▶ _WORK TO COMPLETE_
The answer must consist of every line below that holds the word "annotation".

Saved entries:
*** Block opens ***
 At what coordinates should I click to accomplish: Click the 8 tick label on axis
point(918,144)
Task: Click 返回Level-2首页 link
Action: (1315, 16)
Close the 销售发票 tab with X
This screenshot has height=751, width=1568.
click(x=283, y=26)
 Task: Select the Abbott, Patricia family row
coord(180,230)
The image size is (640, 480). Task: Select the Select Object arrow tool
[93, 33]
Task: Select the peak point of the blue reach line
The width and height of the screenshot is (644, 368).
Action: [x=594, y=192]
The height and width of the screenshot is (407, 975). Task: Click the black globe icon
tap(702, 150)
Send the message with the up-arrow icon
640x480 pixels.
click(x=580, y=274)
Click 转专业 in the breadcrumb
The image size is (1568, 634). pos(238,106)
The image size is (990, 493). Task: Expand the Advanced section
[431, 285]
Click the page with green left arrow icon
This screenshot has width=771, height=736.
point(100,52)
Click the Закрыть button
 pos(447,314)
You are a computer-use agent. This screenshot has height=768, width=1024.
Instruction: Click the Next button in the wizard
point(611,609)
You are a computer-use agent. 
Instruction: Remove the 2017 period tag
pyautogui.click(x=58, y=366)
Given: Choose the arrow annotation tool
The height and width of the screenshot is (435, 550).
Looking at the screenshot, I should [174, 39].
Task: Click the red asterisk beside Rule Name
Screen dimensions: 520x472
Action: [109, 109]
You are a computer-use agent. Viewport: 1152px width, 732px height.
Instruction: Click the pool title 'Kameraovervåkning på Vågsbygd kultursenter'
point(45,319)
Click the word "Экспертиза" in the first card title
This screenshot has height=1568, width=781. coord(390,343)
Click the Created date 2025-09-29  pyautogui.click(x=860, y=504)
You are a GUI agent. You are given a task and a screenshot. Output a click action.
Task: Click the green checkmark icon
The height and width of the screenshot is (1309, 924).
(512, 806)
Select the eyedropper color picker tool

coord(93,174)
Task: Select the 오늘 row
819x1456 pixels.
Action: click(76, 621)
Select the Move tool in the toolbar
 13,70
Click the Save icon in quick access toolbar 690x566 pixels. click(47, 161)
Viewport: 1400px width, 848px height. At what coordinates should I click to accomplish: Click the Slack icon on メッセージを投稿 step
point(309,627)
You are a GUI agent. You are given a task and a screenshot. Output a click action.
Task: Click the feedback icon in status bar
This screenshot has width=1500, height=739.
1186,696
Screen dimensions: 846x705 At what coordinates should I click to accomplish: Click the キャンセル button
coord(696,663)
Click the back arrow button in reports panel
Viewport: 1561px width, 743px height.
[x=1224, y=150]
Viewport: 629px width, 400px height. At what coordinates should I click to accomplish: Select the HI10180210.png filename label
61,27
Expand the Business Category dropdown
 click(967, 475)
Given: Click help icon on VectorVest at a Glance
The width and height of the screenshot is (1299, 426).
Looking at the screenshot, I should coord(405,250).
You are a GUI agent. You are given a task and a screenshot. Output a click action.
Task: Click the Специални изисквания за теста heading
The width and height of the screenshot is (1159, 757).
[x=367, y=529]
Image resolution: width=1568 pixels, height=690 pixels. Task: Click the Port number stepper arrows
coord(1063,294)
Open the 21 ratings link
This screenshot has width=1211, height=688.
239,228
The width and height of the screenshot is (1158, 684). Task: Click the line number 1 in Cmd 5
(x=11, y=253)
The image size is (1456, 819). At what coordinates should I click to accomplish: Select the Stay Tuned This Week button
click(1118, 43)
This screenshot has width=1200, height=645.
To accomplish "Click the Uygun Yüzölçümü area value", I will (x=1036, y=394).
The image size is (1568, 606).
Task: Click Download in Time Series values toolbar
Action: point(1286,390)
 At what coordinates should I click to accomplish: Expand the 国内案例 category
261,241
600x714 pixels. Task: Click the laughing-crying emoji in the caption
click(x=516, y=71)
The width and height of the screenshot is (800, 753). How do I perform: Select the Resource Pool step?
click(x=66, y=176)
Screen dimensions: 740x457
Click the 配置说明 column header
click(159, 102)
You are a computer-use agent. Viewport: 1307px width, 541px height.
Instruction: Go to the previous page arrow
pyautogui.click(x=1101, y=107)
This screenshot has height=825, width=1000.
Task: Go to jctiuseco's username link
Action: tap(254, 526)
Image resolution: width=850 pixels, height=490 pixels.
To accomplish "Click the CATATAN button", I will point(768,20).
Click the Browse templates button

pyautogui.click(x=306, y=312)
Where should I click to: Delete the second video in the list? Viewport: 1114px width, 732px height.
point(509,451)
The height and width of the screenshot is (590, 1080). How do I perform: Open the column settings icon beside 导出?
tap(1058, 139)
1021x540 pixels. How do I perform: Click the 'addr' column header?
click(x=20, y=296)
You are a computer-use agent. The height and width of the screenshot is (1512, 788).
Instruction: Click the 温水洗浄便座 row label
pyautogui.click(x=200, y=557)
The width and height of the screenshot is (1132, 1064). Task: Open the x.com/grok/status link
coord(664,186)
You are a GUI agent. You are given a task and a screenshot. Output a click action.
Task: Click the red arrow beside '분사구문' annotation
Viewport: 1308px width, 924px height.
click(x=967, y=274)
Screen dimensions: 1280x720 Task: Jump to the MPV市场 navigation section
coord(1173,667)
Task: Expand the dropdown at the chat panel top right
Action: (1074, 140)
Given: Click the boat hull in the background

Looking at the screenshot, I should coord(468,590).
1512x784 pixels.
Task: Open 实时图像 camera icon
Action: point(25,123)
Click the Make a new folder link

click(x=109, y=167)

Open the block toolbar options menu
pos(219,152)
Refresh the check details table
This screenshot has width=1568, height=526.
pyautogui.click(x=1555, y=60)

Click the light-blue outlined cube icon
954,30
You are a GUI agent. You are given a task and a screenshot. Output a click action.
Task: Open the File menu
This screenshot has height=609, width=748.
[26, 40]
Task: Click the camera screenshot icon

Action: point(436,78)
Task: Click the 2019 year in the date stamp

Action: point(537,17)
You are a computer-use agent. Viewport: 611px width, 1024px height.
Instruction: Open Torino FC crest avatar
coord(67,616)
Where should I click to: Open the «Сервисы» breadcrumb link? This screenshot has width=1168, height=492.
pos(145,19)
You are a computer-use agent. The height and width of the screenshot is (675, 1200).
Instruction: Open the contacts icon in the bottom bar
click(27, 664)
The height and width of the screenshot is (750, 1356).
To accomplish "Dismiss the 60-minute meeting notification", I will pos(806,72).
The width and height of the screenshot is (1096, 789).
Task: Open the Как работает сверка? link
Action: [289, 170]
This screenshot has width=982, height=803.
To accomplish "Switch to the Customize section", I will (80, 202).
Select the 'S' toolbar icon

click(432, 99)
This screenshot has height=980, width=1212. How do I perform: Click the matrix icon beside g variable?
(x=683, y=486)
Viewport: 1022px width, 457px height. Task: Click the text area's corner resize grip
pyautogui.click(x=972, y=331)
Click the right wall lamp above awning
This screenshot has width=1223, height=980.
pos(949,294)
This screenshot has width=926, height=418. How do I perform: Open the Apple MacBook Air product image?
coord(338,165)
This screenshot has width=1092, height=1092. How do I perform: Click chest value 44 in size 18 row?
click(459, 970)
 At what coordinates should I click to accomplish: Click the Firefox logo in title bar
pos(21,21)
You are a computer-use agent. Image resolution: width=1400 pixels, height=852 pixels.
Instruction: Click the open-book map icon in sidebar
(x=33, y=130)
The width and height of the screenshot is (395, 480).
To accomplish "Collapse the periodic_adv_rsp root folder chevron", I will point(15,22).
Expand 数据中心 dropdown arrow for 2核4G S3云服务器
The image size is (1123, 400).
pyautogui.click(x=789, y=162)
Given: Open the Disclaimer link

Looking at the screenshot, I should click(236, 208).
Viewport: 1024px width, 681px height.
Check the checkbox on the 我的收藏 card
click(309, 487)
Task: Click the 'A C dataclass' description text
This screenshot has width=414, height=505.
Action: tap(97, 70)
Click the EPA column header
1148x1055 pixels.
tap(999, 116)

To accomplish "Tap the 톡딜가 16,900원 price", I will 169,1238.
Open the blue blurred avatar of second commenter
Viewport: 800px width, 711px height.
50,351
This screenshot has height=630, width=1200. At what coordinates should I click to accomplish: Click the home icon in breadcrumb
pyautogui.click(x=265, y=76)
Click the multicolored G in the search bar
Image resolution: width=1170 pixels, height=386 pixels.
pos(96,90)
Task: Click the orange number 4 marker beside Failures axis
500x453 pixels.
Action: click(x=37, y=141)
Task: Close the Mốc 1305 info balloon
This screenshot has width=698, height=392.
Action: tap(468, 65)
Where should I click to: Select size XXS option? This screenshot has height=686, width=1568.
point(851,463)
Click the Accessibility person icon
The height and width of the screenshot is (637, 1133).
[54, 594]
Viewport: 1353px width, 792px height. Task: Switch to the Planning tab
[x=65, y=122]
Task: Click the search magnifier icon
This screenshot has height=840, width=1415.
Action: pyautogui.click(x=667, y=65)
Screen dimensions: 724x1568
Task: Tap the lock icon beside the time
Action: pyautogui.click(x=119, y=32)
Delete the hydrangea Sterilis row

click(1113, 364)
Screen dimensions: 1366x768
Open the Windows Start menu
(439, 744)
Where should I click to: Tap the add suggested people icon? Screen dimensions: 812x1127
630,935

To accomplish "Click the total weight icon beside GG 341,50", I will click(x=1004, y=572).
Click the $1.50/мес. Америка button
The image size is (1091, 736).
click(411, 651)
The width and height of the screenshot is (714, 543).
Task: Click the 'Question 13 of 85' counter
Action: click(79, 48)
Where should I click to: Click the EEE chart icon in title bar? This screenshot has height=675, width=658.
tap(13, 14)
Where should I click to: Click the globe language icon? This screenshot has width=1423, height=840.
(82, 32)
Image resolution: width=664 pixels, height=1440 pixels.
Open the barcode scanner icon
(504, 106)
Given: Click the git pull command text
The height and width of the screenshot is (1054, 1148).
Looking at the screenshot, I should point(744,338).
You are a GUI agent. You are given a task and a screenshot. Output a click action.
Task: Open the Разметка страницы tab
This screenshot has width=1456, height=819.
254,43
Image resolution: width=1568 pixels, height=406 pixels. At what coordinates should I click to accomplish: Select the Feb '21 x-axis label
*** Block closes ***
▶ _ANSWER SECTION_
Given: Choose the arrow annotation tool
Task: Click the red arrow beside '분사구문' annotation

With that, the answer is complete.